London-listed soft drinks manufacturers Britvic (LSE: BVIC) and A.G. Barr (LSE: BAG) have both seen their share prices rally in recent months, but in my view only one of them is worthy of a long-term investment.
Famous brands
Last month’s interim results showed that FTSE 250-listed Britvic still had plenty of sparkle, with a strong first-half performance delivering an 11.5% increase in revenue to £756.3m, compared to £678m for the same six-month period a year earlier.
The Hertfordshire-based drinks maker which has well-known brands such as Robinsons, J2O, Tango, and Fruit Shoot in its portfolio, also has exclusive agreements to make, distribute, and market global brands such as Pepsi and 7UP on behalf of US multinational PepsiCo. This vast portfolio helped the business to achieve a 6.7% rise in pre-exceptional earnings (before interest, tax, depreciation and amortisation) of £73.6m, enabling it to declare a 2.9% increase in the interim dividend to 7.2p per share.
International expansion
Britvic is Britain’s largest supplier of branded still soft drinks, and the number two supplier of branded carbonated soft drinks, but its operations are by no means confined to the UK. The company is also an industry leader in Ireland with brands such as MiWadi and Ballygowan, in France with brands such as Teisseire and Pressade, and in Brazil with Maguary and Dafruta.

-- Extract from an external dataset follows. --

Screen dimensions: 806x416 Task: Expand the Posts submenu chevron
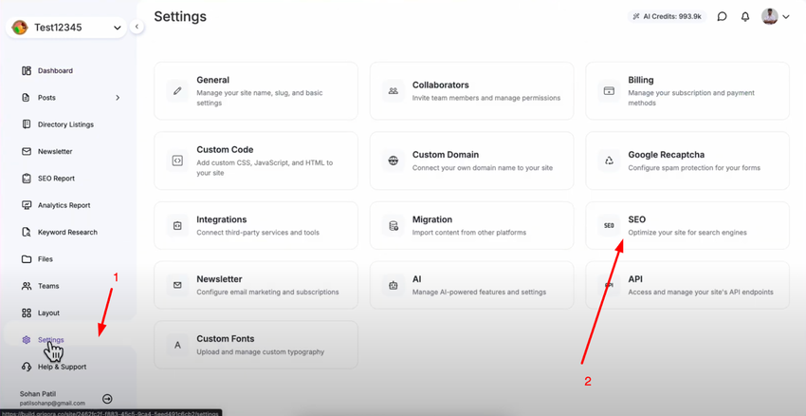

Britvic is also growing its reach into other territories through franchising, export and licensing. Over the years, management has successfully developed the business through a clear strategy of organic growth and international expansion based on creating and building scale brands.
After a strong share price rally since December, the shares are fast approaching the highs of 777.5p achieved in 2014, but I think there’s plenty more fizz left in the price. Steady earnings growth forecast over the next couple of years will leave the shares trading on a not-too-demanding P/E rating of 15, and supported by a juicy dividend yield of 3.4%.
Sugar tax
Meanwhile, soft drinks rival A.G. Barr has also enjoyed a share price surge in recent months, with its shares climbing from 501.5p at the start of the year to today’s levels around 653p.
But the Scottish drinks maker is facing challenges, with ongoing changes in consumer tastes and the government’s announcement of a sugar tax in last year’s budget leading to major staff downsizing and cuts to the sugar content of its IRN-BRU brand.
Nevertheless, sales of its core brands IRN-BRU and Rubicon rose by 3.2% and 4.9% respectively during 2016/17, helping to push revenues up 1.5% to £257.1m. But analysts in the City are forecasting very little growth over the next couple of years, and this leaves the shares trading on a pricey multiple of 22 for FY2018. I would say A.G. Barr is one to avoid for the time being.